In our town, most dads lived by the whistle. Even if you couldn’t hear the 3 pm whistle, you would know the time by the stream of cars drifting into driveways, bringing dad’s home for dinner each Monday-Friday.

Our Dad worked by the whistle too, but it was just as likely to have him leaving before dinner or arriving just before breakfast. Dad worked on the trains but did not work for the train. He oversaw the Railway Mail, riding the long haul between Minneapolis and Chicago. They had their car on the train. At each stop, the men tossed the sorted mail bags onto the platform and picked up gunny sacks of mail from a hook. Like those heroes of the Pony Express and old westerns, my Dad carried a service revolver in case someone tried to rob the train. In those pre FedEx days, the RRMail transported bank deposits, gold, even diamonds from Tiffany’s.

His returns 3 or 4 days later would feel like small homecomings, which they were. We would jump into the car and drive to Kenosha or Waukegan or occasionally Zion and wait to hear the train whistle announcing the arrival of the CN&N. Peering through the green tinted windows, we would try to be the first to spot Dad through the window.

We also looked to see if he had treats in hand – we would send him off with a brown bag lunch and a few loaves of tea bread like the one featured below. We hoped for returns with white bags from various small Wisconsin and Minnesota towns…Swedish tea cakes, Danish rings, German cruellers, polish rye, Ukrainian nut horns, Austrian sacher tortes, north woods cherry strudel, venison jerky. (Until today, it never occurred to me to wonder where he stayed, where he ate on those 3 and 5 day trips – he was home or he was gone – such is the way children see parents as only parents.)

The last time he took the train, he was long retired. It was snowing, blustery and cold. The infamous Lake Michigan wind on the Evanston platform cut thru my down coat. My classes at Northwestern had ended hours earlier and I could have taken an earlier train,  but Dad had gone to downtown Chicago to take care of some business and would be on this train. The silver commuter train pulled in and I scanned the windows again, looking for him. I spotted him in the smoking car, his black Cossack hat noticeable on the upper level. I climbed aboard and he told me I could find another car, I didn’t have to stay in the smoking car with him.

It was late November, 1982. The snow was coming down faster and harder than memories and the brightness of day was growing distant and dark.
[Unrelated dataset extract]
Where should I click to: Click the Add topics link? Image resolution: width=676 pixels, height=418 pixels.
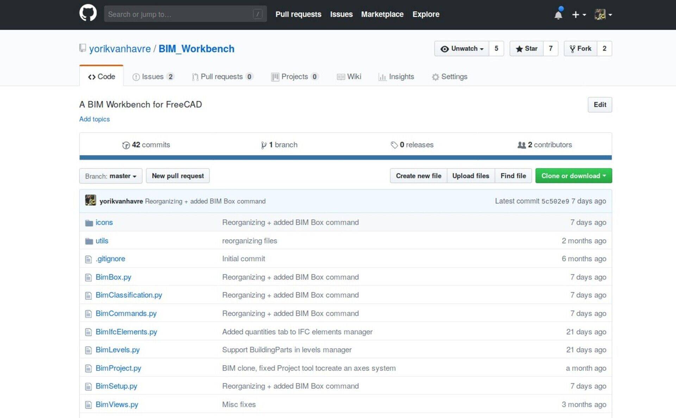point(94,119)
I looked at his thin pale face under the heavy black wool cap, saw the snow piling up outside and sat in the smoking car, silent the long journey home, the train’s light casting shadows on the falling drifts of snow as we passed, leaving it dark once we had gone.

The last station came too soon.

Two weeks later he was gone.

In honor of Da, who died 29 years ago today.

This bread was one of his favorite breads to take on the train.  Not quite 20 years later, it became THE care package item of choice for his namesake and grandson at his studies at Caltech. From sorting the mail to being mailed, this bread goes the distance.

Classic Cranberry Bread (based on Ocean Spray package recipe)

3 7/8 cups flour
1 ¾  cup sugar

2 1/2 teaspoons baking powder
1 ½  teaspoon salt
1 teaspoon baking soda
1 ½ cup orange juice (can substitute cider – not apple juice)
2 tablespoon grated orange peel- dried OR peel of one large orange
4 tablespoons  butter
2 egg, well beaten
3 cups or more Cranberries, ½ of them chopped, ½ whole
1 tsp cloves, ½ tsp cinnamon

1 cup walnuts

Preheat oven to 350ºF. Grease 2 9 x 5-inch loaf pans. Dust with cornmeal.

Mix together flour, sugar, baking powder, salt and baking soda and spices in a medium mixing bowl. Stir in orange juice, orange peel, butter, eggs. Mix until well blended. Stir in cranberries and nuts. Spread evenly in loaf pan.

Bake for 50 minutes or until a toothpick inserted in the center comes out clean. Cool on a rack for 15 minutes. Remove from pan; cool completely. Wrap and store overnight. Makes 1 loaf (16 slices).